Could you copy every line from the material below in which "Select" appears?

START Entries supplied

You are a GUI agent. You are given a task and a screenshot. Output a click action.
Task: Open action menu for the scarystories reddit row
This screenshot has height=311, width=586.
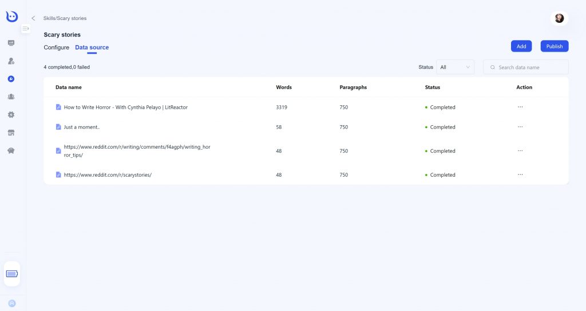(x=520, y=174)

END Entries supplied
START Entries supplied

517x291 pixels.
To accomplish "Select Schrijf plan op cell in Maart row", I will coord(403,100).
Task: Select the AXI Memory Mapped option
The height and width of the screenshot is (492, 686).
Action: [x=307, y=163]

END Entries supplied

# Result of this task
To accomplish "Select Schrijf plan op cell in Maart row", I will coord(403,100).
Task: Select the AXI Memory Mapped option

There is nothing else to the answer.